Approach to Monobactams and Nocardicins via Diastereoselective Kinugasa Reaction.

A Kinugasa reaction between copper(I) acetylides and cyclic nitrones derived from chiral amino alcohols and glyoxylic acid is reported. The stereochemical preferences observed in this reaction are discussed. The alkyne molecule approaches the nitrone exclusively anti to the large substituent next to the nitrogen atom to provide the cis-substituted β-lactam ring preferentially. The six-membered oxazinone ring can be opened by reduction with lithium borohydride. Deprotection of the β-lactam nitrogen atom can be achieved by lithium in liquid ammonia reduction or by CAN oxidation, depending on the substituents attached to the four-membered azetidinone ring. The adducts obtained by the Kinugasa reaction provide an attractive entry to a variety of monocyclic β-lactam structures related to monobactams and nocardicins.

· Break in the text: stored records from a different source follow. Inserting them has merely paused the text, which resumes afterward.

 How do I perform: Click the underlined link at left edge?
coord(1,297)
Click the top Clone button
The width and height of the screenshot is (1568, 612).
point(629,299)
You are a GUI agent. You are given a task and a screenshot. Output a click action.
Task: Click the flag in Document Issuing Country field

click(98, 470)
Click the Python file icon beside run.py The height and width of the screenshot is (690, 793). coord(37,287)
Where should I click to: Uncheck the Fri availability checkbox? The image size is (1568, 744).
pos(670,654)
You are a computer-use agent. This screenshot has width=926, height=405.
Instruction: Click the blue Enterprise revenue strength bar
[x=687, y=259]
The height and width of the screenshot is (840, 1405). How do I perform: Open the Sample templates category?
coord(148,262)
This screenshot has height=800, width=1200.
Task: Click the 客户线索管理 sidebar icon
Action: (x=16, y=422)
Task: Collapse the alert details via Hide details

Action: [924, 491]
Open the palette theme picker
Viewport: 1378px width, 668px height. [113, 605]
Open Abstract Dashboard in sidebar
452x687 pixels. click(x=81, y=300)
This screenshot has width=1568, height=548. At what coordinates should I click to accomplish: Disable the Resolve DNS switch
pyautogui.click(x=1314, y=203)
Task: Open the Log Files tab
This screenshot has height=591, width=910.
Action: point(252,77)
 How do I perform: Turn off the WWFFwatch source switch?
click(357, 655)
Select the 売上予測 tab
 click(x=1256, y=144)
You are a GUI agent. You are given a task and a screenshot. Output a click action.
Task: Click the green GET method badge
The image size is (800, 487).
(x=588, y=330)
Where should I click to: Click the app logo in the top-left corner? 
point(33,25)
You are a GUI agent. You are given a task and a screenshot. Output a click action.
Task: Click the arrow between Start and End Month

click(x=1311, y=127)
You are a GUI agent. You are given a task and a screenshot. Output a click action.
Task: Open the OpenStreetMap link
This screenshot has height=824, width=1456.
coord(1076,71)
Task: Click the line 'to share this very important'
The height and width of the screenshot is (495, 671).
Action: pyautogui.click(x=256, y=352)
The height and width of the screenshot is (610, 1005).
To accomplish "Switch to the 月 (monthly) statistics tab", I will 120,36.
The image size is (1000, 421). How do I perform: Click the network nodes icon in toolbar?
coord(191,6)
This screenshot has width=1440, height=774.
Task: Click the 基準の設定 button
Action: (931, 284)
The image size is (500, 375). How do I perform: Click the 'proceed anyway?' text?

β-Lactams from Carbohydrates

Since more then thirty years carbohydrates have gained much attention as chiral starting materials in stereocontrolled target oriented synthesis. Among variety of applications, synthesis of β-lactam antibiotics from carbohydrate precursors played a special role owing to the importance of these class of compounds in modern chemotherapy. In 1994 we published a review article on the synthesis of β-lactams from carbohydrate precursors. The present survey reports literature published after that date. The streaking feature of the syntheses performed during the last decade is domination of the highly stereoselective direct formation of a four-membered β-lactam ring via [2 + 2]cycloaddition of ketenes to imines and of chlorosulfonyl isocyanate to olefins. Particularly attractive substrates are: in former method, imines derived from glyceraldehyde and in latter one, vinyl ethers of acetal protected sugars.